**Data in this exercise**
★ ★ ★ ★
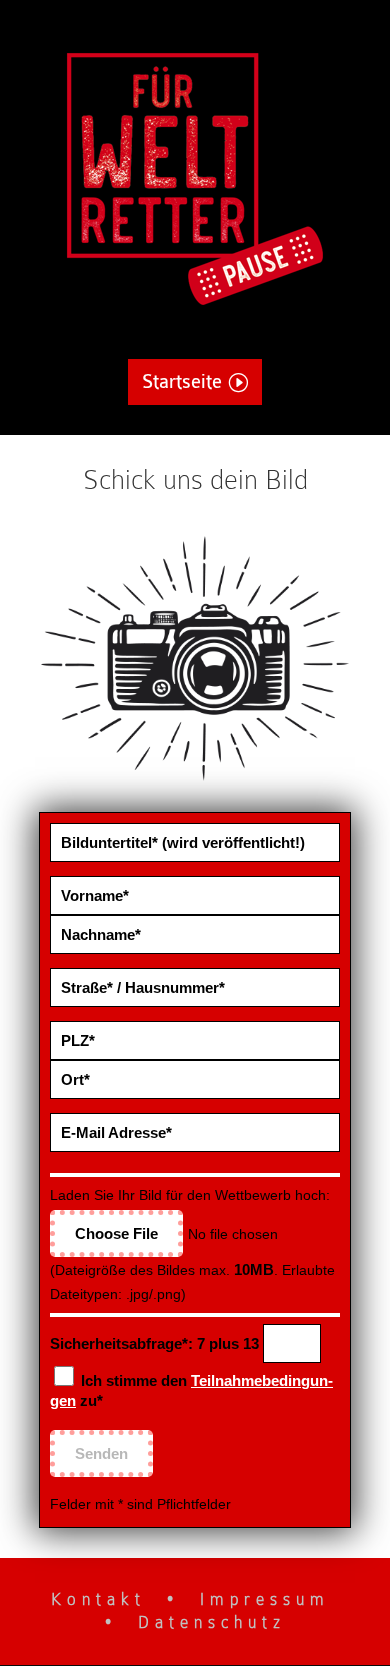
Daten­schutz (212, 1622)
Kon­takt (98, 1599)
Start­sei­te (182, 382)
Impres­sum (265, 1599)
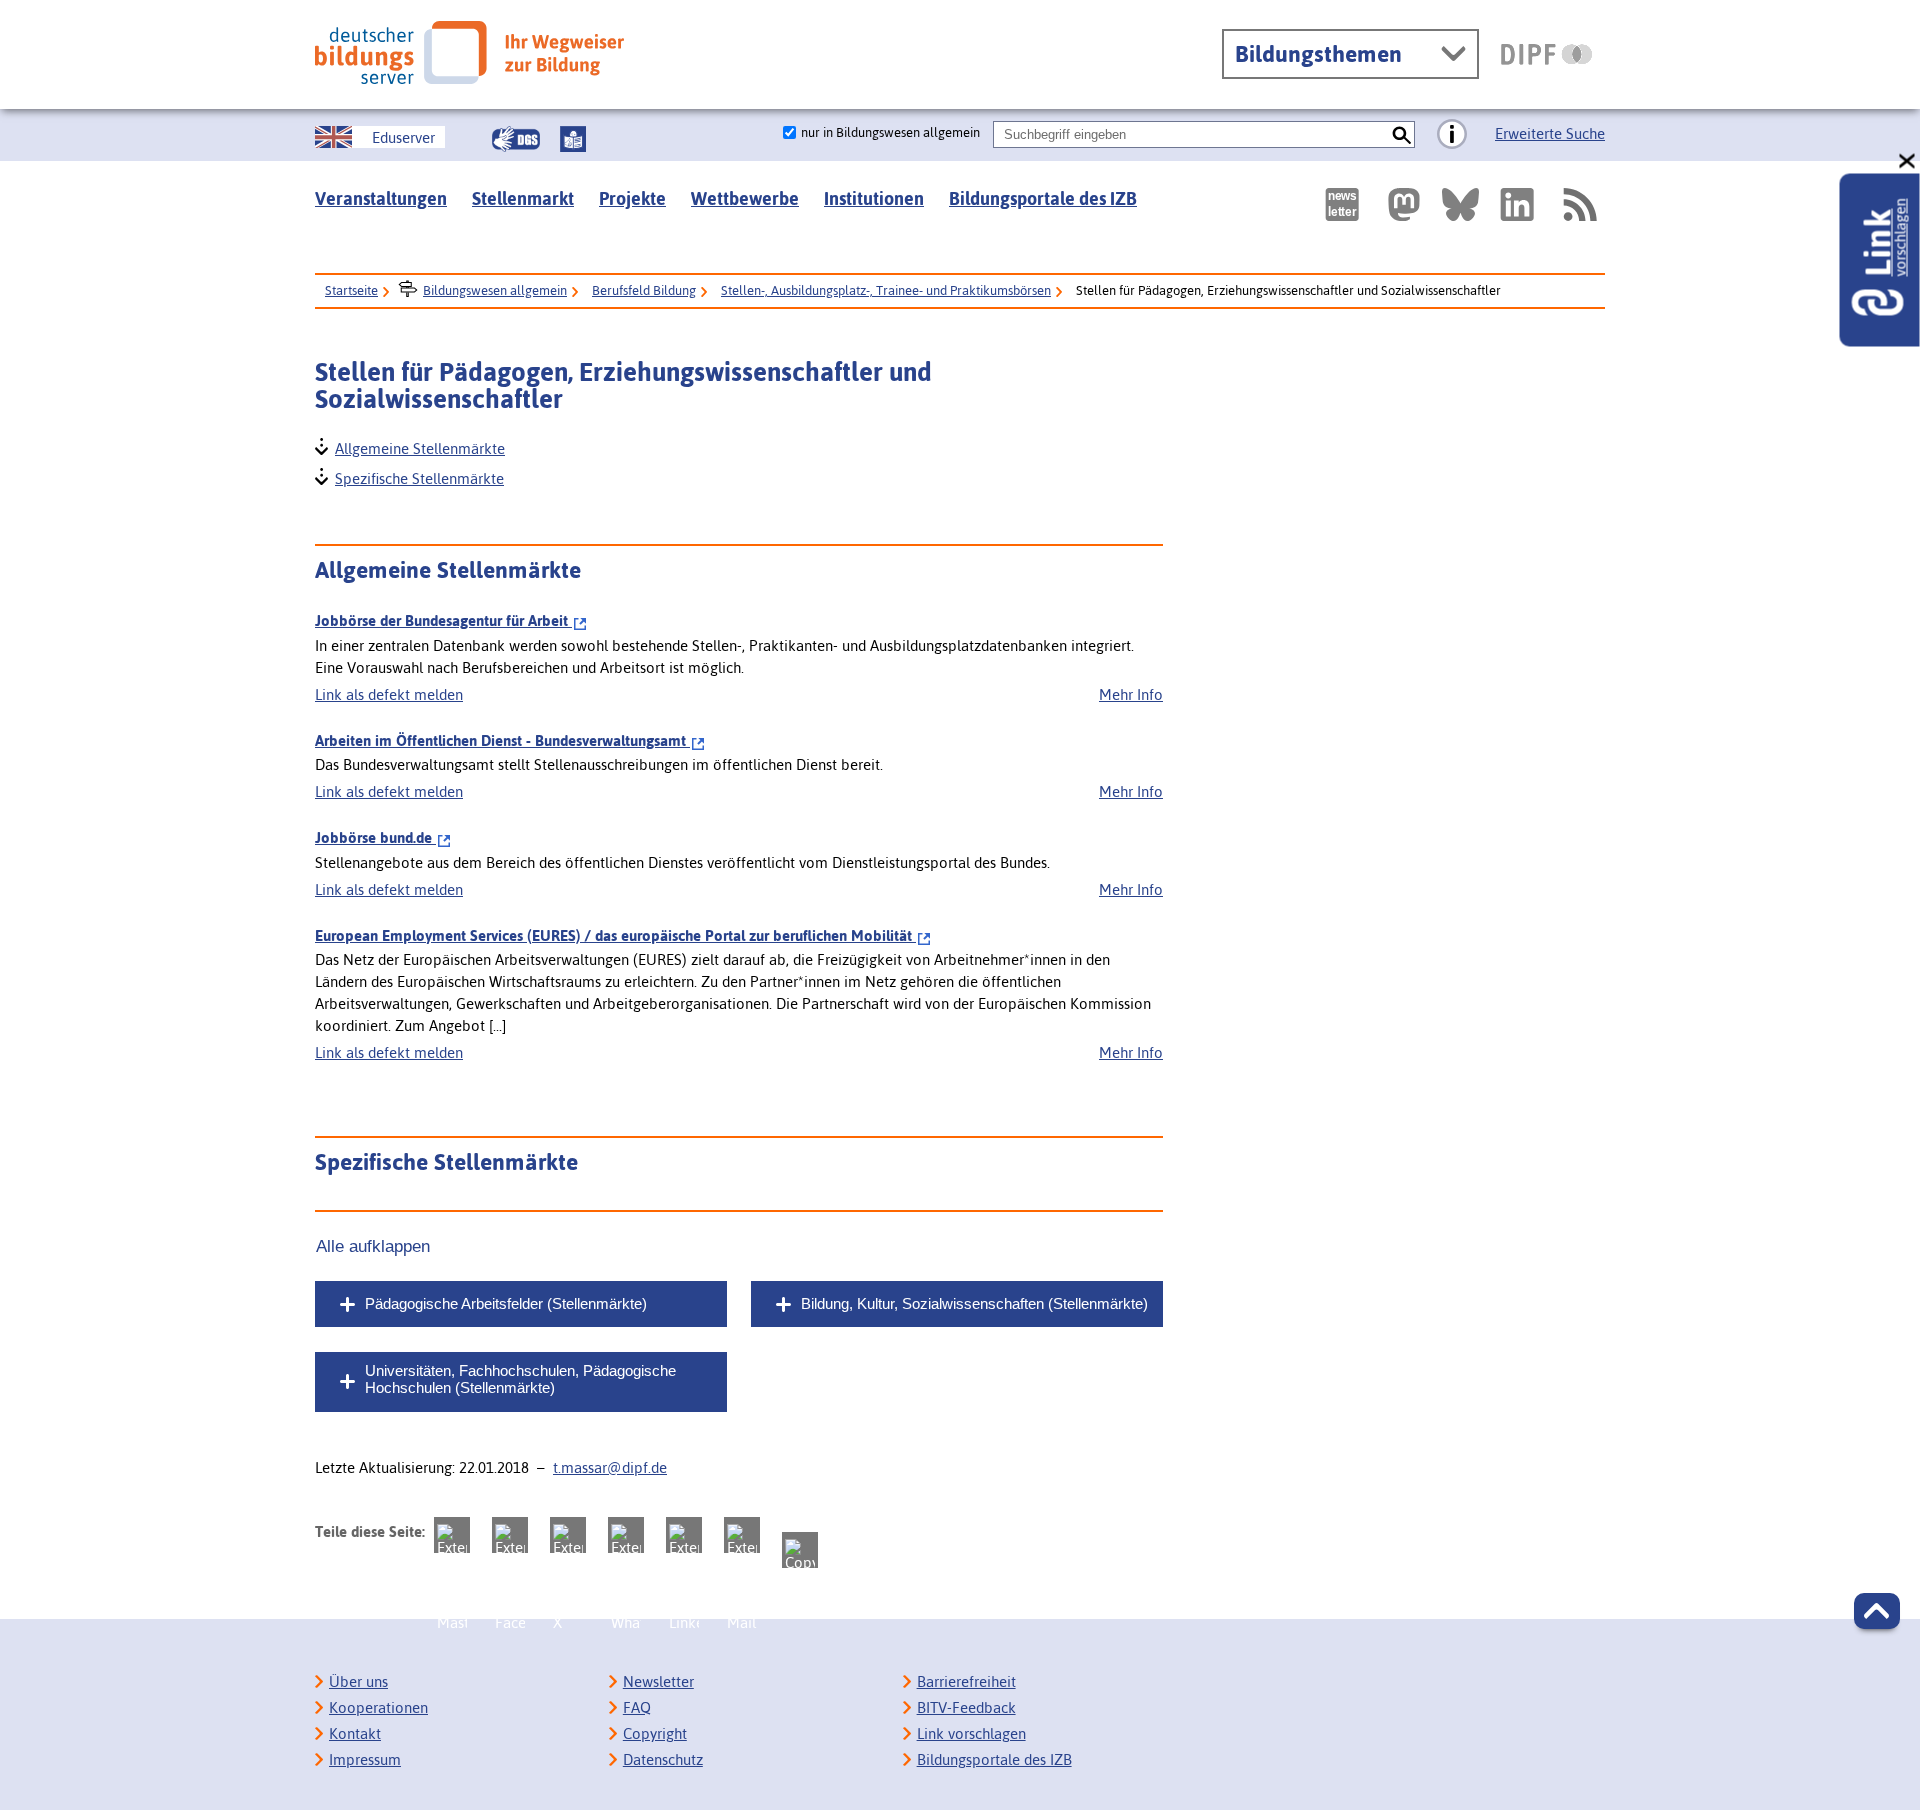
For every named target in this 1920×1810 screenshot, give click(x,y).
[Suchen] (1401, 134)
★ ★ ★ ★
**Task item**
Transcribe every line in the entries above, taking out only the images.

**Answer for this exercise**
Daten­schutz (212, 1622)
Kon­takt (98, 1599)
Start­sei­te (182, 382)
Impres­sum (265, 1599)
For every named target in this 1920×1810 screenshot, give click(x,y).
[Suchen] (1401, 134)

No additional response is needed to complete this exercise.